▸ **Written task**
Please add 125 to every coordinate in the answers and write out these lines again with their requests, beginning at the line that has "This screenshot has width=993, height=779." and stopping after the line that has "(x=70, y=408)". Leave the pictures out.

▸ **Records to process**
>>>

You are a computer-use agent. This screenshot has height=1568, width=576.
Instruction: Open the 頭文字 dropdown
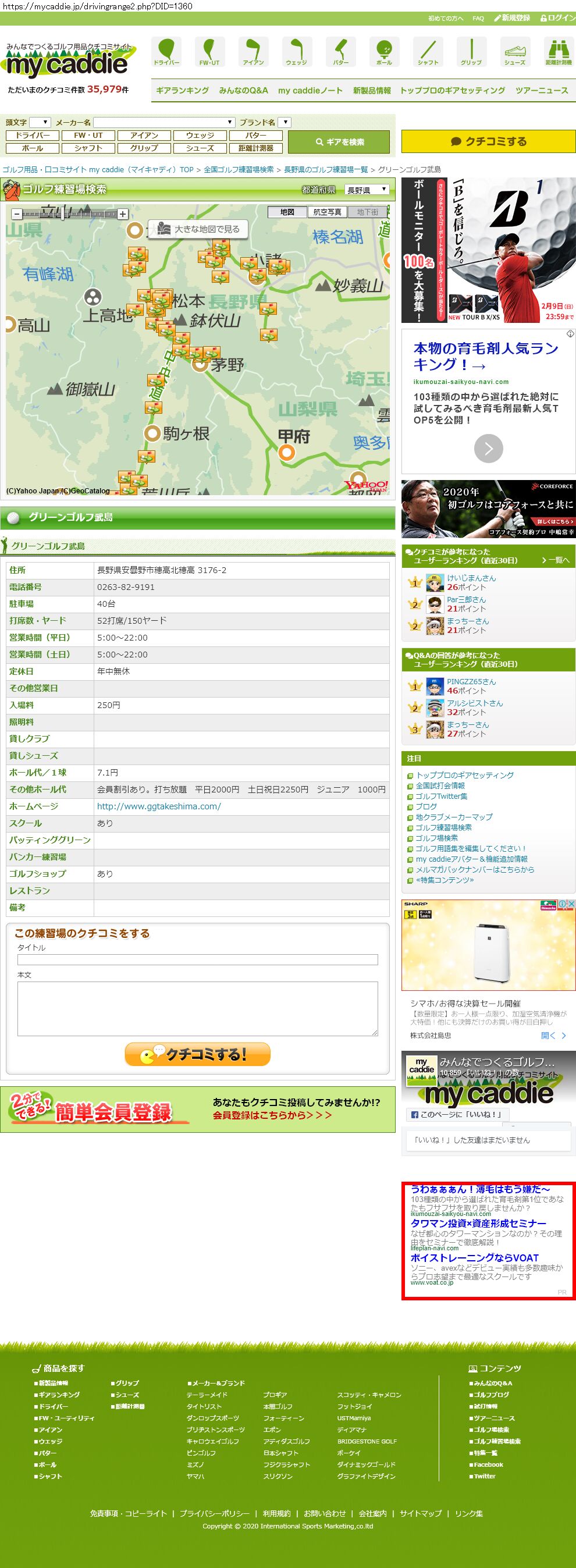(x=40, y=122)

<<<
>>>

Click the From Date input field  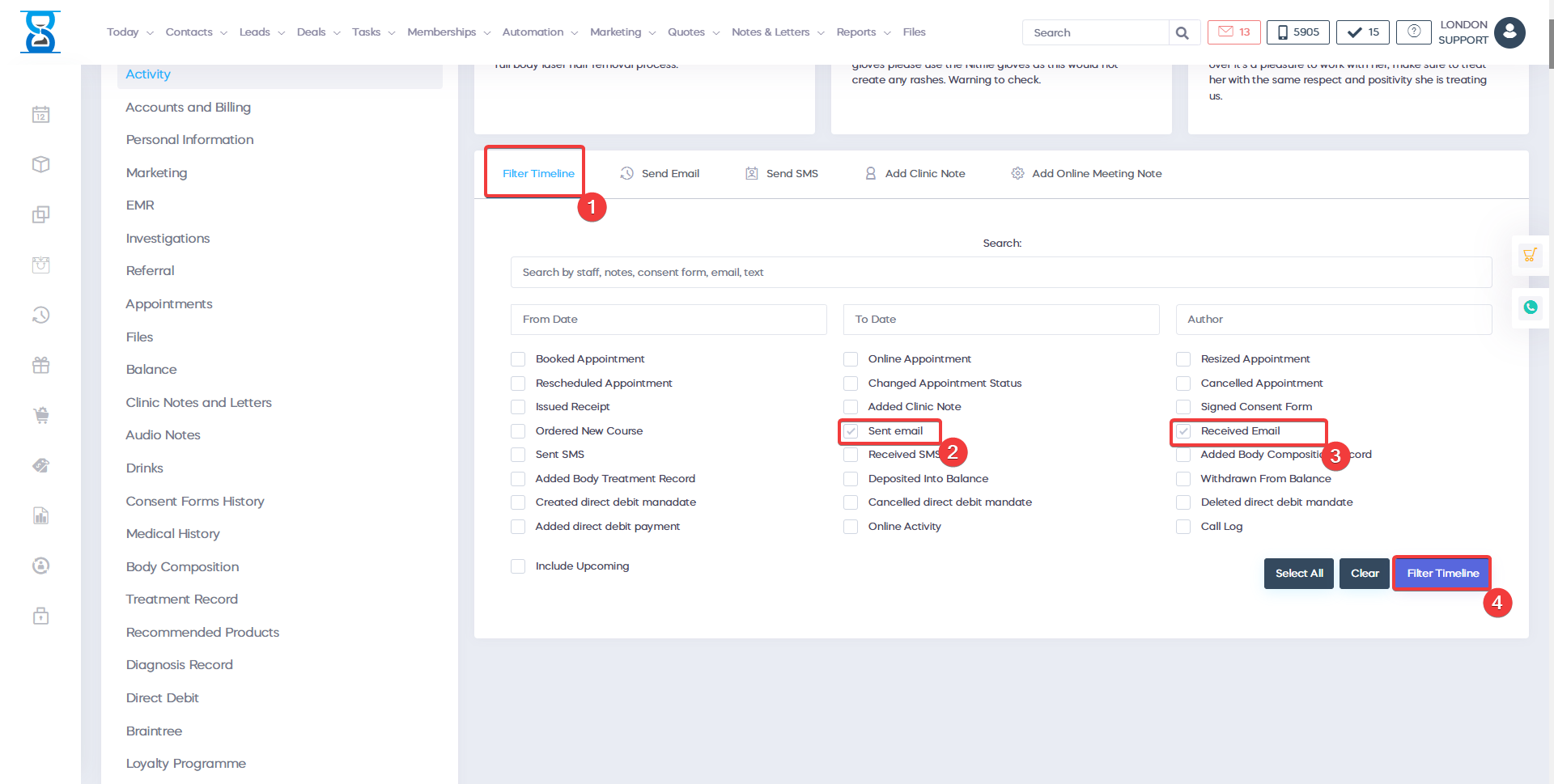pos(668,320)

<<<
>>>

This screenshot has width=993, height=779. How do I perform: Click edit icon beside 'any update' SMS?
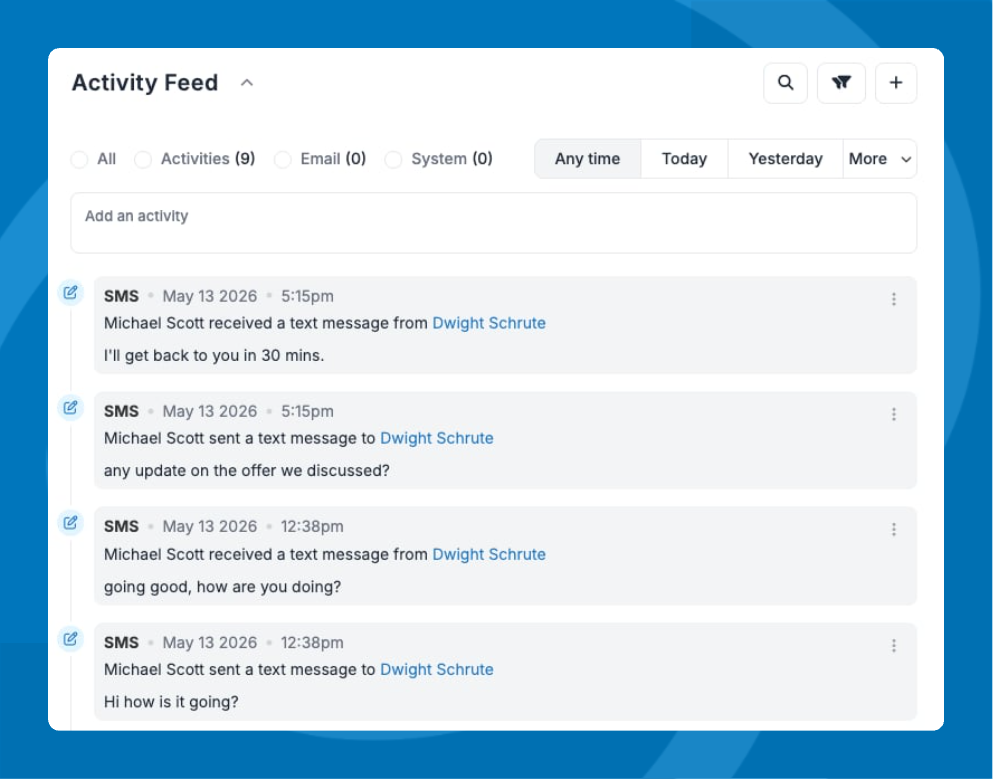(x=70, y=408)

<<<

▸ **Task output**
This screenshot has width=993, height=779. How do I perform: Click edit icon beside 'any update' SMS?
(x=195, y=533)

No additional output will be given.